**SELECTED TEXT**
Robots vs Recruiters: How is AI changing charity recruitment?

David Young • July 8, 2026

Love it, loathe it, or side-eye it from a safe distance, artificial intelligence is here and fast becoming an inescapable fact of life, like ageing, taxes, or Ed Sheeran.

 

Undeterred by the occasional IT system running solely on duct tape and hope, it’s even infiltrated the charity sector and in turn, the charity recruitment process. But is it helpful? Is it harmful? Can it suggest a low-fat recipe for cheesecake? And more importantly, can it improve on existing methods of hiring the best new talent for your team?


It's a fast-evolving field, but here's a look at where things stand at the time of writing, in the long and dangerously-hot summer of 2026.



Why is AI gaining traction in the charity sector?



Early insights from the forthcoming 2026 Charity Digital Skills Report reveal that 88% of charities are now using AI tools in their everyday work, up from 76% a year ago, and while only 5% claimed to be using it for recruitment or HR purposes at the time, everything we’ve seen over the last 12 months suggests that figure is steadily rising.


For applicants, the appeal of AI is obvious and near-irresistible. Completing job applications, CVs, cover letters and supporting statements can be time-consuming and tiresome, and all the more so when you’ve already sent 20 this month and got nothing but crickets.


Job-seekers were sure to seize upon anything that can make it less of a soul-destroying slog, and indeed, CharityJob research in June 2025 found that 64% of charity candidates were using AI to help with applications, another number that has undoubtedly continued to rise.


Meanwhile, employers are increasingly using AI to simplify and speed up their side of the process: drafting job descriptions, searching CVs, preparing interview questions and swiftly identifying the strongest matches in a stack of applications that in the current market, can often run into the hundreds. 


For busy hiring managers, this can be enormously useful and what’s more – aside from perhaps our souls and the future of humanity – it comes at little to no cost, making it a very appealing option for charities with tight budgets and overstretched teams. Or as they’re otherwise known, charities.


Understandably, this raises a question that we’re encountering ever more often…


‘We can use AI, so why would we still need a recruiter?’


It’s a fair question, and as specialist recruiters for the charity sector, we can't pretend to be entirely impartial. However, we do believe there are some objectively good reasons to be wary of putting all your recruiting eggs in AI’s fancy new virtual basket.

**MATERIAL**
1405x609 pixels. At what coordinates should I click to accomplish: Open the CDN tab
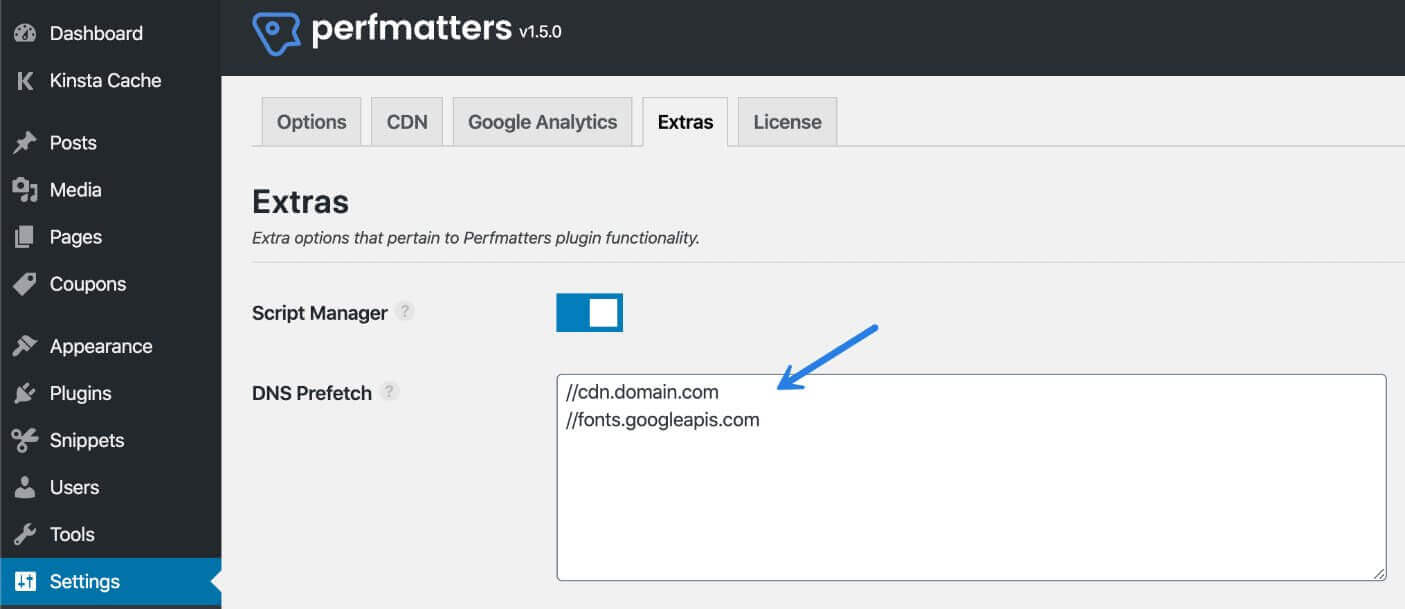(406, 121)
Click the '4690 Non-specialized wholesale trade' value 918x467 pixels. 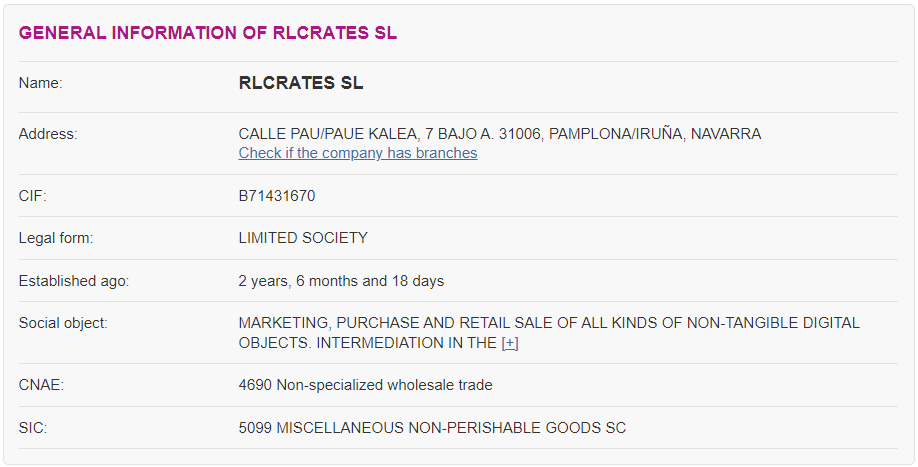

**STATED TASK**
Please carry on the article about AI in charity recruitment, picking up right after its last sentence.

**FINAL ANSWER**
So buckle up, because we're about to list them.


A question of trust


One of AI’s biggest shortcomings right now is that while it can provide a plausible-sounding answer to just about anything you ask, those answers can be less than reliable.


Ask for advice on how to do something – the most idiotic, harebrained scheme you can think of – and it will tell you a) how to do it, and b) that it’s a great idea.


Point out just one problem with the plan and it will agree, correct itself, and lavish you with praise for being so observant. But the fact it hadn’t flagged up the issue, nor the fundamental foolishness of the whole idea, raises serious questions about the reliability of its advice. Being able to single out the strongest applicants in seconds is undeniably impressive, but of little practical use if you can't be certain it's made the right decisions.


More than (key)words


AI is great at matching skills on CVs with those in the job description, but as any real-life recruiter will know, ticking all the right boxes on paper doesn’t necessarily make someone right for the role.


After all, most of us would like to think we’re more than merely the words on our CV, and we’d be absolutely right.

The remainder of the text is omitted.